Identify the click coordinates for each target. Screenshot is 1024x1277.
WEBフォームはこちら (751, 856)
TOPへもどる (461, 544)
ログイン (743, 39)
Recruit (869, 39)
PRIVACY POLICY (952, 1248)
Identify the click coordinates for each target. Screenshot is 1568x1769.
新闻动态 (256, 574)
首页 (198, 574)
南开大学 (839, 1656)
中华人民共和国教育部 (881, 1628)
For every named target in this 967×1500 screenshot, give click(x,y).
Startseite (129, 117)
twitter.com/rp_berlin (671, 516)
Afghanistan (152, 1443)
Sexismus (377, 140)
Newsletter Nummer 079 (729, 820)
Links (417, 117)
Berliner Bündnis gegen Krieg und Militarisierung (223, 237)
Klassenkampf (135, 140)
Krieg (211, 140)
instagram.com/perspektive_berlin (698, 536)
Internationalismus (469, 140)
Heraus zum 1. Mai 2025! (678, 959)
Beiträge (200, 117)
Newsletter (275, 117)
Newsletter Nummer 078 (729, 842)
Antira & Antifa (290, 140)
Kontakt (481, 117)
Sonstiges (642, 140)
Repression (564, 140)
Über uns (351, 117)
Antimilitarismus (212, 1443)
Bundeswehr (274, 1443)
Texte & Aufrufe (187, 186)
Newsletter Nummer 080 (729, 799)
───
Format the listing, from its first line through the line containing "Newsletter Nummer 079 (729, 820)", inclusive, as a Markdown table with the columns No. and Text, giving each line its row number and skipping blank lines.

| No. | Text |
|---|---|
| 1 | Identify the click coordinates for each target. Screenshot is 1024x1277. |
| 2 | WEBフォームはこちら (751, 856) |
| 3 | TOPへもどる (461, 544) |
| 4 | ログイン (743, 39) |
| 5 | Recruit (869, 39) |
| 6 | PRIVACY POLICY (952, 1248) |
| 7 | Identify the click coordinates for each target. Screenshot is 1568x1769. |
| 8 | 新闻动态 (256, 574) |
| 9 | 首页 (198, 574) |
| 10 | 南开大学 (839, 1656) |
| 11 | 中华人民共和国教育部 (881, 1628) |
| 12 | For every named target in this 967×1500 screenshot, give click(x,y). |
| 13 | Startseite (129, 117) |
| 14 | twitter.com/rp_berlin (671, 516) |
| 15 | Afghanistan (152, 1443) |
| 16 | Sexismus (377, 140) |
| 17 | Newsletter Nummer 079 (729, 820) |